PUBLISHED MAY 21, 2019

What Brexit Could Mean for Your Wallet

It’s been more than three years since UK citizens voted to break up with the European Union. UK politicians have been fighting over what to do next ever since. Meaning you’ve probably heard about a million Brexit updates so far.

Here’s what this painfully drawn-out divorce between the UK and EU could mean for your wallet.

You might spend less on vacation. The pound’s gotten pounded (sorry) from all the Brexit drama. That’s actually good news if you’ve got a trip to the UK coming up. A stronger US dollar means your money goes further in the UK. Another round of tea on you.

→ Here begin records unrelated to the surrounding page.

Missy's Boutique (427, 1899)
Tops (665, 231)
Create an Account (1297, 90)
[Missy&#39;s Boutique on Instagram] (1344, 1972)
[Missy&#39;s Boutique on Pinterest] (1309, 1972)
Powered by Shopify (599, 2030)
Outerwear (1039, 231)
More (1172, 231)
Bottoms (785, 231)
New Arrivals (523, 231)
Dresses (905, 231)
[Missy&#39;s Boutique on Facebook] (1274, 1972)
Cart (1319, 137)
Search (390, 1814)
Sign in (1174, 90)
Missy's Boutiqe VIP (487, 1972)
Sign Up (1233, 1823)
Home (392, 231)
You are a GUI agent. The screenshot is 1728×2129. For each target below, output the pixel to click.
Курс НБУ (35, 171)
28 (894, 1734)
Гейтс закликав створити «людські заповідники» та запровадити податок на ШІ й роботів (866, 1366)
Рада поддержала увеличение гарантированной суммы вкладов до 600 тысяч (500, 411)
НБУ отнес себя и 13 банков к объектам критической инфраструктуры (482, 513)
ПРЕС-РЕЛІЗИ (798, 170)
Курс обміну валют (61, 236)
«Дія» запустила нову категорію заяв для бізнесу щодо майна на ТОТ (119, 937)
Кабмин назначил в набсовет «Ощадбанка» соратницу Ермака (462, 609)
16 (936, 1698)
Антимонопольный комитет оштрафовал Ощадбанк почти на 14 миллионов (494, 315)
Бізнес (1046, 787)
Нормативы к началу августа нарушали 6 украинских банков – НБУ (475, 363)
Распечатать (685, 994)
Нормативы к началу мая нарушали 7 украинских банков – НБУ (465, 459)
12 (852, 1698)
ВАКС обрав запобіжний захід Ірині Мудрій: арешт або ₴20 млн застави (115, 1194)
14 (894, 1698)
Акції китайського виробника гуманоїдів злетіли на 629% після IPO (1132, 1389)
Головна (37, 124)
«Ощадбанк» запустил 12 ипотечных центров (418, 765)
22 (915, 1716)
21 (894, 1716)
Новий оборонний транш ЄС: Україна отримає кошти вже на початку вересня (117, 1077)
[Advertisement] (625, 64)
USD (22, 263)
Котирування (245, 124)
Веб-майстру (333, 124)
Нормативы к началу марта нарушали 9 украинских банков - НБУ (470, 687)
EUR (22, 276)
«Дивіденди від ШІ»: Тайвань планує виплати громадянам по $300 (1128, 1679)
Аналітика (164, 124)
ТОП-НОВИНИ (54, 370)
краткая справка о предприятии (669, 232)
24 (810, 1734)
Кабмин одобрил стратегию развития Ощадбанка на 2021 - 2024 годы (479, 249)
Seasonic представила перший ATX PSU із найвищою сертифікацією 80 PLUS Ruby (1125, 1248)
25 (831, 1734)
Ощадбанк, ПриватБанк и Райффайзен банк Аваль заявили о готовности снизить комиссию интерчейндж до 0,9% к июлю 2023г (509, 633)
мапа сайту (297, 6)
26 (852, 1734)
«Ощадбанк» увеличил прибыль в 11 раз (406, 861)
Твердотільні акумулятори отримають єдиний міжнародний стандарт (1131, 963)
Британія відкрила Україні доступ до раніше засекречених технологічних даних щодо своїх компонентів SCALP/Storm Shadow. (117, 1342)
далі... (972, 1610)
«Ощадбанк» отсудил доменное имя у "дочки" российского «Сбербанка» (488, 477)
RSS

US companies could take a financial hit. A weaker pound means US products are more expensive for consumers in the UK. Which can cause sales to drop. A lot of US businesses also use the UK as a token mutual friend for trade with the EU. Without that connection, global trade gets even more complicated. Not exactly what anyone needs right now.

Stock prices might be a little shaky. When UK citizens first voted to give Brexit a thumbs up in June 2016, global markets freaked out. Then they calmed down. As a general rule, the stock market hates uncertainty. Especially when the health of American businesses is at stake. (See: the market's reaction to trade drama this August.) PSA: Stock prices jump around all the time. Not letting that make you motion-sick is part of playing the investing game well. Over the long run, the US stock market has always trended up up and up.

theSkimm: Brexit news might make you feel like when that person you aren’t even dating tells you it’s over: pretty confused. All eyes are on British PM Boris Johnson and what happens next. In the meantime, try to block out the noise if new developments rock stock prices. And maybe book that vacation you’ve been thinking about to see Big Ben.